TEXT BLOCK ::
SPUG: XPath on (less-than-perfect) HTML

Thu Dec 31 13:15:50 PST 2009

On Tue, Nov 17, 2009 at 1:33 PM, Michael R. Wolf <MichaelRWolf at att.net> wrote:
> Yes, I know that XPath can only be applied to well-formed XML.
>
> That's the theoretical, pure, absolute truth.
>
> I'm working in the real world where I can't find a well-formed page.  (For
> instance, http://validator.w3c.org does not validate such biggies as
> amazon.com, ask.com, google.com, or msn.com).  For (my) practical purposes,
> there are no valid pages.
>
> What am I to (practically, not theoretically) do?
>
> What tricks do practical XPath users know that I might not?
>
> I'm trying to scrape pages across sites to aggregate data.
>
> I'm loathe to use regular expressions for all the pure reasons, but if pure
> isn't workable outside the ivory towers, that purity is useless in the real
> world.
>
> I've already tried:
>    tidy -asxhtml
>    tidy -asxml
>    HTML::TokeParser
>    XML::XPath
>    XML::LibXML

I've happily used XML::LibXML per Randal Schwartz in Linux Magazine
(Jun 2003) at http://www.stonehenge.com/merlyn/LinuxMag/col49.html

Josh

PROBLEMS TO SOLVE ::
**a)** From the XPath thread, extract everything from "SPUG: XPath on" down to "to well-formed XML.".
**b)** In the XPath thread, which four sites are named as failing validation at validator.w3c.org?

EXTRACTED INFORMATION ::
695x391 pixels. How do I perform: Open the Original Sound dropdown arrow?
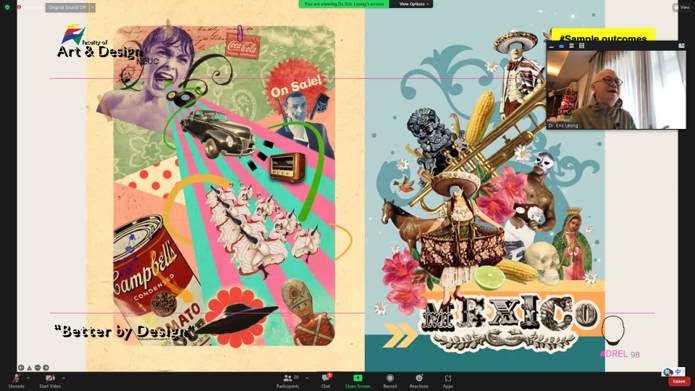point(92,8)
==
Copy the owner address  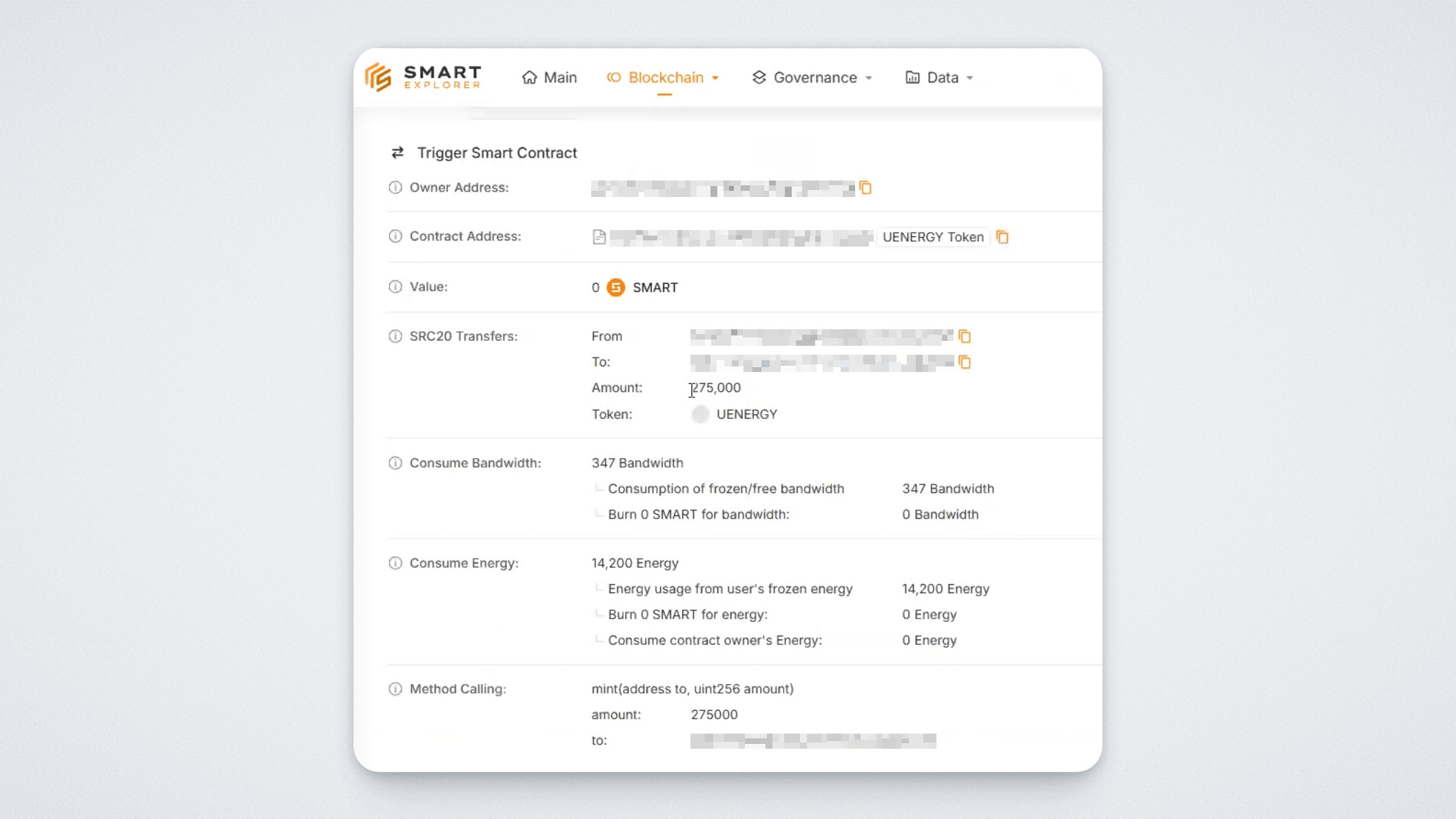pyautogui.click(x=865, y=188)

COMPLETED EXERCISE ::
**a)**
SPUG: XPath on (less-than-perfect) HTML

Thu Dec 31 13:15:50 PST 2009

On Tue, Nov 17, 2009 at 1:33 PM, Michael R. Wolf <MichaelRWolf at att.net> wrote:
> Yes, I know that XPath can only be applied to well-formed XML.

**b)** amazon.com, ask.com, google.com, and msn.com